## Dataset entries
★ ★ ★ ★

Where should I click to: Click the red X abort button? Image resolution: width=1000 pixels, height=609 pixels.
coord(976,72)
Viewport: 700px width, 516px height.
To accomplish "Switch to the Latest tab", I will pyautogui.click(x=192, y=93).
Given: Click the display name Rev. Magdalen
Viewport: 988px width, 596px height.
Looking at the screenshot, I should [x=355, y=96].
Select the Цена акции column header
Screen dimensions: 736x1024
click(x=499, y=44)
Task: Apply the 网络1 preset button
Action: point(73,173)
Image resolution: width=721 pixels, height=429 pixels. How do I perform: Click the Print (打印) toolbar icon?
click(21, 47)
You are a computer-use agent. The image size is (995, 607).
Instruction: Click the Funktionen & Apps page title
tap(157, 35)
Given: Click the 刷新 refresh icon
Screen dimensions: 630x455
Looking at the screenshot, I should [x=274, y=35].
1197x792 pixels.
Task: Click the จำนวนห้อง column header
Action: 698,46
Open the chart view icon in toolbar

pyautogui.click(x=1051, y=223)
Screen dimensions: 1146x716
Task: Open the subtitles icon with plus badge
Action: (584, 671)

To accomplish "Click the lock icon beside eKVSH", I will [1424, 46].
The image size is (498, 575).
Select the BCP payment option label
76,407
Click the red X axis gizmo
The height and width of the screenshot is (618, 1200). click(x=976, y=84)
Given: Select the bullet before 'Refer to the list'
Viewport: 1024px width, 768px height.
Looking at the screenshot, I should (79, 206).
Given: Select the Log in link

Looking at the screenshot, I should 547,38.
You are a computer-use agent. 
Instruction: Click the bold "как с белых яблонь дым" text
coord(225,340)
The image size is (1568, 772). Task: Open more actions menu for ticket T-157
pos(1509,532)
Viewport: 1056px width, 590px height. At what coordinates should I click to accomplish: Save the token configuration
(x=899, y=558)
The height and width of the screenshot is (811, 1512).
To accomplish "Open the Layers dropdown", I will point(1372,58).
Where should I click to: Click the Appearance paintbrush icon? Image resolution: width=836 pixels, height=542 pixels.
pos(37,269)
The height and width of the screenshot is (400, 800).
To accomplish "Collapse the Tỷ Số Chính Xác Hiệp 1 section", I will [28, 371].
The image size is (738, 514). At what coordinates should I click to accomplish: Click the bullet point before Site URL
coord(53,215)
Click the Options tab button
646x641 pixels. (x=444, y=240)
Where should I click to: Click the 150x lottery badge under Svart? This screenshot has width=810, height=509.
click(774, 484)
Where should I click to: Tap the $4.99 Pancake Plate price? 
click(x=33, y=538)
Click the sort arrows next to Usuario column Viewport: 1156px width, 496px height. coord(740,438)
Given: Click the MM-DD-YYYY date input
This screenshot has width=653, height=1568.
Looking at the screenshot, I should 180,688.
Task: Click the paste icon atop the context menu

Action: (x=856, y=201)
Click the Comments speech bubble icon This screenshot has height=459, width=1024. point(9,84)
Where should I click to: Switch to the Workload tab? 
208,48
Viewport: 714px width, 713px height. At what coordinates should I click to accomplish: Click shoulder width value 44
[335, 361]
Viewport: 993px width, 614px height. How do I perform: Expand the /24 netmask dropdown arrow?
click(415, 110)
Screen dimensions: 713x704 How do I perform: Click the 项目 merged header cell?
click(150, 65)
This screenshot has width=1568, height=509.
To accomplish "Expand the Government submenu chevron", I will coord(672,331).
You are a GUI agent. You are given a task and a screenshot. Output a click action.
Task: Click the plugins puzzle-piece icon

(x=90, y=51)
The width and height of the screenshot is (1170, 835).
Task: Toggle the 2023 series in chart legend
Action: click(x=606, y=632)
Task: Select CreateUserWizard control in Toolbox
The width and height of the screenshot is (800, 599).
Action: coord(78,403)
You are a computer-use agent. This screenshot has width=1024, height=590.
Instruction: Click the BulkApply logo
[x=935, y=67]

★ ★ ★ ★

## Exercise
Reproduce all the records, exactly and in full.

## Answer
Where should I click to: Click the red X abort button? Image resolution: width=1000 pixels, height=609 pixels.
coord(976,72)
Viewport: 700px width, 516px height.
To accomplish "Switch to the Latest tab", I will pyautogui.click(x=192, y=93).
Given: Click the display name Rev. Magdalen
Viewport: 988px width, 596px height.
Looking at the screenshot, I should [x=355, y=96].
Select the Цена акции column header
Screen dimensions: 736x1024
click(x=499, y=44)
Task: Apply the 网络1 preset button
Action: point(73,173)
Image resolution: width=721 pixels, height=429 pixels. How do I perform: Click the Print (打印) toolbar icon?
click(21, 47)
You are a computer-use agent. The image size is (995, 607).
Instruction: Click the Funktionen & Apps page title
tap(157, 35)
Given: Click the 刷新 refresh icon
Screen dimensions: 630x455
Looking at the screenshot, I should [x=274, y=35].
1197x792 pixels.
Task: Click the จำนวนห้อง column header
Action: 698,46
Open the chart view icon in toolbar

pyautogui.click(x=1051, y=223)
Screen dimensions: 1146x716
Task: Open the subtitles icon with plus badge
Action: (584, 671)

To accomplish "Click the lock icon beside eKVSH", I will [1424, 46].
The image size is (498, 575).
Select the BCP payment option label
76,407
Click the red X axis gizmo
The height and width of the screenshot is (618, 1200). click(x=976, y=84)
Given: Select the bullet before 'Refer to the list'
Viewport: 1024px width, 768px height.
Looking at the screenshot, I should (79, 206).
Given: Select the Log in link

Looking at the screenshot, I should 547,38.
You are a computer-use agent. 
Instruction: Click the bold "как с белых яблонь дым" text
coord(225,340)
The image size is (1568, 772). Task: Open more actions menu for ticket T-157
pos(1509,532)
Viewport: 1056px width, 590px height. At what coordinates should I click to accomplish: Save the token configuration
(x=899, y=558)
The height and width of the screenshot is (811, 1512).
To accomplish "Open the Layers dropdown", I will point(1372,58).
Where should I click to: Click the Appearance paintbrush icon? Image resolution: width=836 pixels, height=542 pixels.
pos(37,269)
The height and width of the screenshot is (400, 800).
To accomplish "Collapse the Tỷ Số Chính Xác Hiệp 1 section", I will [28, 371].
The image size is (738, 514). At what coordinates should I click to accomplish: Click the bullet point before Site URL
coord(53,215)
Click the Options tab button
646x641 pixels. (x=444, y=240)
Where should I click to: Click the 150x lottery badge under Svart? This screenshot has width=810, height=509.
click(774, 484)
Where should I click to: Tap the $4.99 Pancake Plate price? 
click(x=33, y=538)
Click the sort arrows next to Usuario column Viewport: 1156px width, 496px height. coord(740,438)
Given: Click the MM-DD-YYYY date input
This screenshot has width=653, height=1568.
Looking at the screenshot, I should 180,688.
Task: Click the paste icon atop the context menu

Action: (x=856, y=201)
Click the Comments speech bubble icon This screenshot has height=459, width=1024. point(9,84)
Where should I click to: Switch to the Workload tab? 
208,48
Viewport: 714px width, 713px height. At what coordinates should I click to accomplish: Click shoulder width value 44
[335, 361]
Viewport: 993px width, 614px height. How do I perform: Expand the /24 netmask dropdown arrow?
click(415, 110)
Screen dimensions: 713x704 How do I perform: Click the 项目 merged header cell?
click(150, 65)
This screenshot has width=1568, height=509.
To accomplish "Expand the Government submenu chevron", I will coord(672,331).
You are a GUI agent. You are given a task and a screenshot. Output a click action.
Task: Click the plugins puzzle-piece icon

(x=90, y=51)
The width and height of the screenshot is (1170, 835).
Task: Toggle the 2023 series in chart legend
Action: click(x=606, y=632)
Task: Select CreateUserWizard control in Toolbox
The width and height of the screenshot is (800, 599).
Action: coord(78,403)
You are a computer-use agent. This screenshot has width=1024, height=590.
Instruction: Click the BulkApply logo
[x=935, y=67]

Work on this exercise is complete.